From Athens, GA, his father was a minister in the African Methodist Church and a college president. His earliest interest in music came from his grandmother. She was a former slave who exposed him to spirituals. Johnson graduated from Allen University and studied at the University of Pennsylvania, the Julliard School, and the University of Southern California.
His music career began as a violinist with James Reese Europe’s Orchestra. There he played in the 1921 musical “Shuffle Along.” His choir had notable appearances in productions of Green Pastures, Cabin in the Sky, and Lost horizons.
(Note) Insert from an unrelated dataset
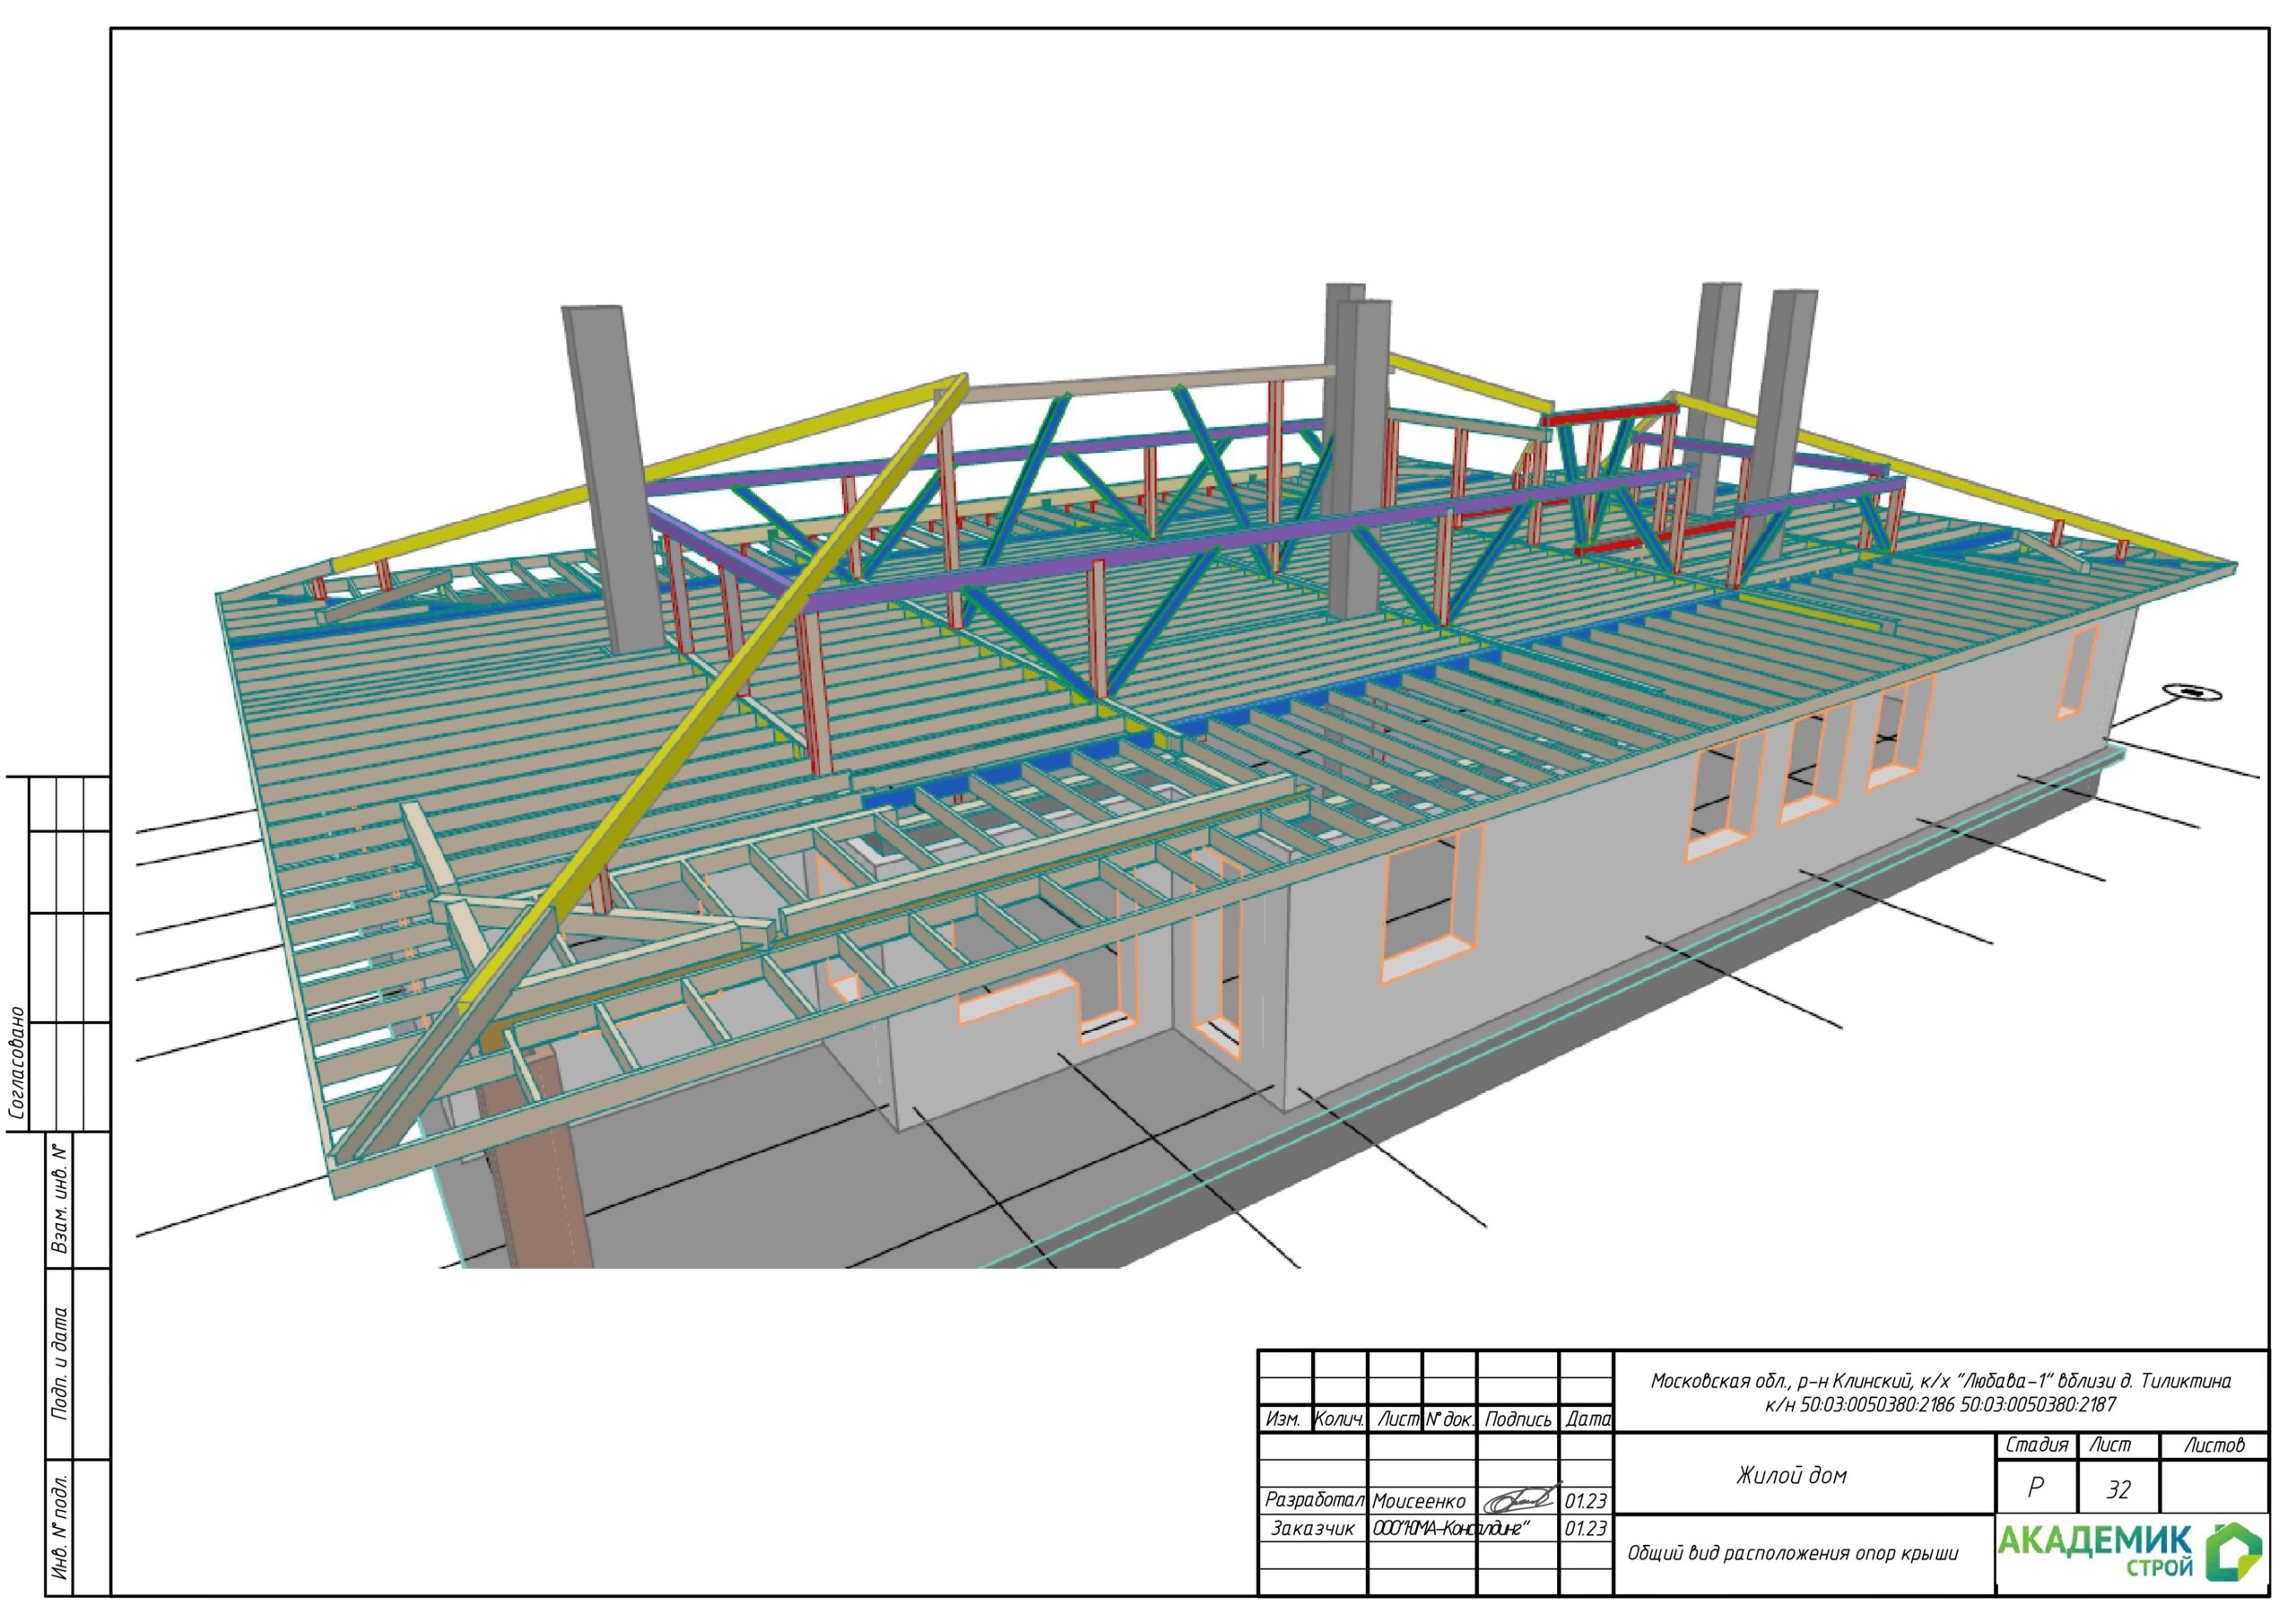The height and width of the screenshot is (1623, 2296).
Task: Click the Согласовано side label
Action: pyautogui.click(x=16, y=1062)
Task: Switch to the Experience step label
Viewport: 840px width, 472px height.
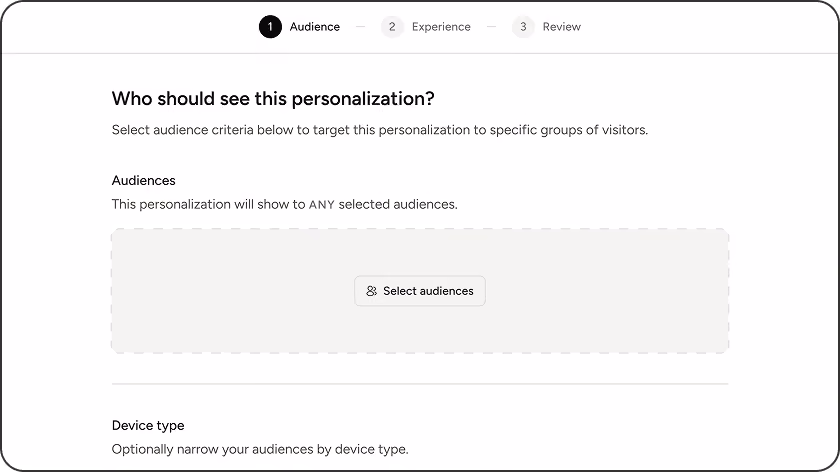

Johnson's choir performed with great success in concert and on the radio within the New York City area, and they made their first recording for RCA Victor in 1928. Then in 1930, they sang his settings of spirituals composed for the musical, The Green Pastures on Broadway.
This success was followed by the Broadway production of Johnson's Run Little Chillun in 1933. Throughout his life, Johnson received numerous awards for his compositions, including The Urban League's "Opportunity Contest" competitions, the Harmon Award (1931), an honorary doctorate from the Philadelphia Music Academy, the George Frederic Handel Award, and a posthumous induction to the Black Filmmakers Hall of Fame.
Hall Johnson died on April 30, 1970, during a fire at his New York apartment. Marian Anderson recorded several of his solo vocal settings and commented, "Hall Johnson was a unique genius. Although he invented no new harmonies, designed no new forms, originated no new melodic styles, discovered no new rhythmic principles, he was yet able to fashion a new world of music in his image."